*Data supplied*:
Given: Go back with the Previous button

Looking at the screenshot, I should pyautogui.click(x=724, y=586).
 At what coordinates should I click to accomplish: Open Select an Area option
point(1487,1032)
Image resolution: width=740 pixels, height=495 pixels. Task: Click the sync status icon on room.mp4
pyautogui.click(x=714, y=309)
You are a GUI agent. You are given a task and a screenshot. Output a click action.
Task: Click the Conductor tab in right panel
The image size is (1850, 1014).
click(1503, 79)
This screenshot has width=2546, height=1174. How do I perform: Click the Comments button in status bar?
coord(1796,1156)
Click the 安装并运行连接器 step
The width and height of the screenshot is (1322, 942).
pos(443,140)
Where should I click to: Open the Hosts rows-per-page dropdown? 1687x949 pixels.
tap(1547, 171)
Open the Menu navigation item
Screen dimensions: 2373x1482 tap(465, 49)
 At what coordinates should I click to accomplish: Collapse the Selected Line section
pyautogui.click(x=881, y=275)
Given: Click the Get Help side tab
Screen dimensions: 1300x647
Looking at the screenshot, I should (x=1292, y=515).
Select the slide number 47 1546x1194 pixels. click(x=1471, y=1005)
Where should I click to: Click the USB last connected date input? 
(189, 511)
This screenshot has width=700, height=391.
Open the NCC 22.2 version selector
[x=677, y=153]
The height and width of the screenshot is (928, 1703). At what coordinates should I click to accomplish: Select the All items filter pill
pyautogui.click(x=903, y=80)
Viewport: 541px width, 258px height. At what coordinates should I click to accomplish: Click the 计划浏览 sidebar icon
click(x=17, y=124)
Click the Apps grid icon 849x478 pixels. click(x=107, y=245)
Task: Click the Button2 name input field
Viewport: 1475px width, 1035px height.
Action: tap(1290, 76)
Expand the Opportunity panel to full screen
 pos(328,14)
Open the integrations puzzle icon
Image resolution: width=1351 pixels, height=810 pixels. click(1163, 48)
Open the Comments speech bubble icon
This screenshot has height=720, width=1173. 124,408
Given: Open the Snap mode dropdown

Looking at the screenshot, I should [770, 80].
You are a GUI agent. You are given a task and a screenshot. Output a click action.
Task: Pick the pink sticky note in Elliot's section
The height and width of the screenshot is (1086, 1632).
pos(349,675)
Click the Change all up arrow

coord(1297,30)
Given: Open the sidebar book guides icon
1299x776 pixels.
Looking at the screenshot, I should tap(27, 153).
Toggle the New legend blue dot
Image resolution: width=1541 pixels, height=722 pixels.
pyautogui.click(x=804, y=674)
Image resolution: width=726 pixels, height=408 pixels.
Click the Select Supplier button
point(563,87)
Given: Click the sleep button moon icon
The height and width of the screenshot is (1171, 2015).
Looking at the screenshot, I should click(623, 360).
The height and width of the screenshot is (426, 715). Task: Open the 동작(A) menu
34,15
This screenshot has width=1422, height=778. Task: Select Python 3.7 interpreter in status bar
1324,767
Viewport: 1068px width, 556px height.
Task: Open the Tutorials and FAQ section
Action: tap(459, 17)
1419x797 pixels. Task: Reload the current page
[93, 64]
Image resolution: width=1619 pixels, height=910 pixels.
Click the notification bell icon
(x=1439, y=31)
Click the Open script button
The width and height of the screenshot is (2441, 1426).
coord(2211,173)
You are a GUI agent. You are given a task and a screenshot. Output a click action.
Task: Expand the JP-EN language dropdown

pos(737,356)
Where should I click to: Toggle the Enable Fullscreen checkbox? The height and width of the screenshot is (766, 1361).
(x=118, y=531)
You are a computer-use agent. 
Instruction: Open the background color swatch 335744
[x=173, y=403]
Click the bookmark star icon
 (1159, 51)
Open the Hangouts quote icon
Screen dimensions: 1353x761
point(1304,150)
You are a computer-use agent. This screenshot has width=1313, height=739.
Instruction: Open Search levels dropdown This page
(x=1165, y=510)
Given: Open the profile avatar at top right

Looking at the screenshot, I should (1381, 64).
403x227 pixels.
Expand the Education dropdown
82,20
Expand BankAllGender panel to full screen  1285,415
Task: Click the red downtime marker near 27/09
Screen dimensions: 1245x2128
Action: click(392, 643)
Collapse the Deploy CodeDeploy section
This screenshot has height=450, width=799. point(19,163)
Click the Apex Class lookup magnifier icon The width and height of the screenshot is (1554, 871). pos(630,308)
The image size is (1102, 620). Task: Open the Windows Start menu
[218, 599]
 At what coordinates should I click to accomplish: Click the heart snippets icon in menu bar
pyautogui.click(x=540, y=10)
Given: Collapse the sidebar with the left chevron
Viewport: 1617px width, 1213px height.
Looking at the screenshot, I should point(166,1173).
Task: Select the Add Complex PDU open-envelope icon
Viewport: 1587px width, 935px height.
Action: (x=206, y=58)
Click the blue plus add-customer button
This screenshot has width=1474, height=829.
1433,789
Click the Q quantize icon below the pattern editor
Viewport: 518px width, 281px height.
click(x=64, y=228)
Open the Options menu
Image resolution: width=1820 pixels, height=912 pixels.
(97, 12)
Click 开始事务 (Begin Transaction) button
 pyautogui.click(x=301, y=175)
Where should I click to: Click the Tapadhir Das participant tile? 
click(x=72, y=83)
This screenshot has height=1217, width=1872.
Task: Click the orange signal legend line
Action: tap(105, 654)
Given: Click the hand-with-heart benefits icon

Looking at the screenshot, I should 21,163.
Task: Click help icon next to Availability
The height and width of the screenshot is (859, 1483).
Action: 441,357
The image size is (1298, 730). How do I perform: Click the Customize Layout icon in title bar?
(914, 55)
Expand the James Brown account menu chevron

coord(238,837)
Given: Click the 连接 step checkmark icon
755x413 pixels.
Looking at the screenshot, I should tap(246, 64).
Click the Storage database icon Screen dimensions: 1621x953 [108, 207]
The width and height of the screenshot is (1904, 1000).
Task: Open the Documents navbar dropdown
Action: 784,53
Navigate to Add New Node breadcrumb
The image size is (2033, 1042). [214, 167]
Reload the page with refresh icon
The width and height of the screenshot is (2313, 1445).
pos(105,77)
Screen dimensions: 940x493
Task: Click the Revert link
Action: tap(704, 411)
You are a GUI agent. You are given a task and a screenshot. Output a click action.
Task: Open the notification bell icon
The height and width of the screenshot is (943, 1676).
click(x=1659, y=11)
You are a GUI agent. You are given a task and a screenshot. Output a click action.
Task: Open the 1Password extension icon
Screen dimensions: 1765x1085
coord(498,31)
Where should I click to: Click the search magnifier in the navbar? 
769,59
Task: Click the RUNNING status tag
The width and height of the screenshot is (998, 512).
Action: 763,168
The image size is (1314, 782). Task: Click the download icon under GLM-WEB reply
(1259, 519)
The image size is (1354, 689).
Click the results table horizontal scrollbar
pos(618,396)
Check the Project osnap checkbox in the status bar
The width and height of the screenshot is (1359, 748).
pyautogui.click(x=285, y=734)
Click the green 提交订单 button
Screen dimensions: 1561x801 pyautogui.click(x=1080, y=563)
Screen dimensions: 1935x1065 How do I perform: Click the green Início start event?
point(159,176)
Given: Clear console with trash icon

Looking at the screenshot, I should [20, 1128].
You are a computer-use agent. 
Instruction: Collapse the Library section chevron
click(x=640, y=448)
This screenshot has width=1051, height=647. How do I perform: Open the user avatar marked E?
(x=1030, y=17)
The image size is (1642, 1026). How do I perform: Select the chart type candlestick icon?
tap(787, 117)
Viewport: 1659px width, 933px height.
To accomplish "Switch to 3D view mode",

*Exercise prompt*:
Every record needs to be reproduced exactly, with none skipped.

*Task output*:
Given: Go back with the Previous button

Looking at the screenshot, I should pyautogui.click(x=724, y=586).
 At what coordinates should I click to accomplish: Open Select an Area option
point(1487,1032)
Image resolution: width=740 pixels, height=495 pixels. Task: Click the sync status icon on room.mp4
pyautogui.click(x=714, y=309)
You are a GUI agent. You are given a task and a screenshot. Output a click action.
Task: Click the Conductor tab in right panel
The image size is (1850, 1014).
click(1503, 79)
This screenshot has width=2546, height=1174. How do I perform: Click the Comments button in status bar?
coord(1796,1156)
Click the 安装并运行连接器 step
The width and height of the screenshot is (1322, 942).
pos(443,140)
Where should I click to: Open the Hosts rows-per-page dropdown? 1687x949 pixels.
tap(1547, 171)
Open the Menu navigation item
Screen dimensions: 2373x1482 tap(465, 49)
 At what coordinates should I click to accomplish: Collapse the Selected Line section
pyautogui.click(x=881, y=275)
Given: Click the Get Help side tab
Screen dimensions: 1300x647
Looking at the screenshot, I should (x=1292, y=515).
Select the slide number 47 1546x1194 pixels. click(x=1471, y=1005)
Where should I click to: Click the USB last connected date input? 
(189, 511)
This screenshot has width=700, height=391.
Open the NCC 22.2 version selector
[x=677, y=153]
The height and width of the screenshot is (928, 1703). At what coordinates should I click to accomplish: Select the All items filter pill
pyautogui.click(x=903, y=80)
Viewport: 541px width, 258px height. At what coordinates should I click to accomplish: Click the 计划浏览 sidebar icon
click(x=17, y=124)
Click the Apps grid icon 849x478 pixels. click(x=107, y=245)
Task: Click the Button2 name input field
Viewport: 1475px width, 1035px height.
Action: tap(1290, 76)
Expand the Opportunity panel to full screen
 pos(328,14)
Open the integrations puzzle icon
Image resolution: width=1351 pixels, height=810 pixels. click(1163, 48)
Open the Comments speech bubble icon
This screenshot has height=720, width=1173. 124,408
Given: Open the Snap mode dropdown

Looking at the screenshot, I should [770, 80].
You are a GUI agent. You are given a task and a screenshot. Output a click action.
Task: Pick the pink sticky note in Elliot's section
The height and width of the screenshot is (1086, 1632).
pos(349,675)
Click the Change all up arrow

coord(1297,30)
Given: Open the sidebar book guides icon
1299x776 pixels.
Looking at the screenshot, I should tap(27, 153).
Toggle the New legend blue dot
Image resolution: width=1541 pixels, height=722 pixels.
pyautogui.click(x=804, y=674)
Image resolution: width=726 pixels, height=408 pixels.
Click the Select Supplier button
point(563,87)
Given: Click the sleep button moon icon
The height and width of the screenshot is (1171, 2015).
Looking at the screenshot, I should click(623, 360).
The height and width of the screenshot is (426, 715). Task: Open the 동작(A) menu
34,15
This screenshot has width=1422, height=778. Task: Select Python 3.7 interpreter in status bar
1324,767
Viewport: 1068px width, 556px height.
Task: Open the Tutorials and FAQ section
Action: tap(459, 17)
1419x797 pixels. Task: Reload the current page
[93, 64]
Image resolution: width=1619 pixels, height=910 pixels.
Click the notification bell icon
(x=1439, y=31)
Click the Open script button
The width and height of the screenshot is (2441, 1426).
coord(2211,173)
You are a GUI agent. You are given a task and a screenshot. Output a click action.
Task: Expand the JP-EN language dropdown

pos(737,356)
Where should I click to: Toggle the Enable Fullscreen checkbox? The height and width of the screenshot is (766, 1361).
(x=118, y=531)
You are a computer-use agent. 
Instruction: Open the background color swatch 335744
[x=173, y=403]
Click the bookmark star icon
 (1159, 51)
Open the Hangouts quote icon
Screen dimensions: 1353x761
point(1304,150)
You are a computer-use agent. This screenshot has width=1313, height=739.
Instruction: Open Search levels dropdown This page
(x=1165, y=510)
Given: Open the profile avatar at top right

Looking at the screenshot, I should (1381, 64).
403x227 pixels.
Expand the Education dropdown
82,20
Expand BankAllGender panel to full screen  1285,415
Task: Click the red downtime marker near 27/09
Screen dimensions: 1245x2128
Action: click(392, 643)
Collapse the Deploy CodeDeploy section
This screenshot has height=450, width=799. point(19,163)
Click the Apex Class lookup magnifier icon The width and height of the screenshot is (1554, 871). pos(630,308)
The image size is (1102, 620). Task: Open the Windows Start menu
[218, 599]
 At what coordinates should I click to accomplish: Click the heart snippets icon in menu bar
pyautogui.click(x=540, y=10)
Given: Collapse the sidebar with the left chevron
Viewport: 1617px width, 1213px height.
Looking at the screenshot, I should point(166,1173).
Task: Select the Add Complex PDU open-envelope icon
Viewport: 1587px width, 935px height.
Action: (x=206, y=58)
Click the blue plus add-customer button
This screenshot has width=1474, height=829.
1433,789
Click the Q quantize icon below the pattern editor
Viewport: 518px width, 281px height.
click(x=64, y=228)
Open the Options menu
Image resolution: width=1820 pixels, height=912 pixels.
(97, 12)
Click 开始事务 (Begin Transaction) button
 pyautogui.click(x=301, y=175)
Where should I click to: Click the Tapadhir Das participant tile? 
click(x=72, y=83)
This screenshot has height=1217, width=1872.
Task: Click the orange signal legend line
Action: tap(105, 654)
Given: Click the hand-with-heart benefits icon

Looking at the screenshot, I should 21,163.
Task: Click help icon next to Availability
The height and width of the screenshot is (859, 1483).
Action: 441,357
The image size is (1298, 730). How do I perform: Click the Customize Layout icon in title bar?
(914, 55)
Expand the James Brown account menu chevron

coord(238,837)
Given: Click the 连接 step checkmark icon
755x413 pixels.
Looking at the screenshot, I should tap(246, 64).
Click the Storage database icon Screen dimensions: 1621x953 [108, 207]
The width and height of the screenshot is (1904, 1000).
Task: Open the Documents navbar dropdown
Action: 784,53
Navigate to Add New Node breadcrumb
The image size is (2033, 1042). [214, 167]
Reload the page with refresh icon
The width and height of the screenshot is (2313, 1445).
pos(105,77)
Screen dimensions: 940x493
Task: Click the Revert link
Action: tap(704, 411)
You are a GUI agent. You are given a task and a screenshot. Output a click action.
Task: Open the notification bell icon
The height and width of the screenshot is (943, 1676).
click(x=1659, y=11)
You are a GUI agent. You are given a task and a screenshot. Output a click action.
Task: Open the 1Password extension icon
Screen dimensions: 1765x1085
coord(498,31)
Where should I click to: Click the search magnifier in the navbar? 
769,59
Task: Click the RUNNING status tag
The width and height of the screenshot is (998, 512).
Action: 763,168
The image size is (1314, 782). Task: Click the download icon under GLM-WEB reply
(1259, 519)
The image size is (1354, 689).
Click the results table horizontal scrollbar
pos(618,396)
Check the Project osnap checkbox in the status bar
The width and height of the screenshot is (1359, 748).
pyautogui.click(x=285, y=734)
Click the green 提交订单 button
Screen dimensions: 1561x801 pyautogui.click(x=1080, y=563)
Screen dimensions: 1935x1065 How do I perform: Click the green Início start event?
point(159,176)
Given: Clear console with trash icon

Looking at the screenshot, I should [20, 1128].
You are a computer-use agent. 
Instruction: Collapse the Library section chevron
click(x=640, y=448)
This screenshot has width=1051, height=647. How do I perform: Open the user avatar marked E?
(x=1030, y=17)
The image size is (1642, 1026). How do I perform: Select the chart type candlestick icon?
tap(787, 117)
Viewport: 1659px width, 933px height.
To accomplish "Switch to 3D view mode",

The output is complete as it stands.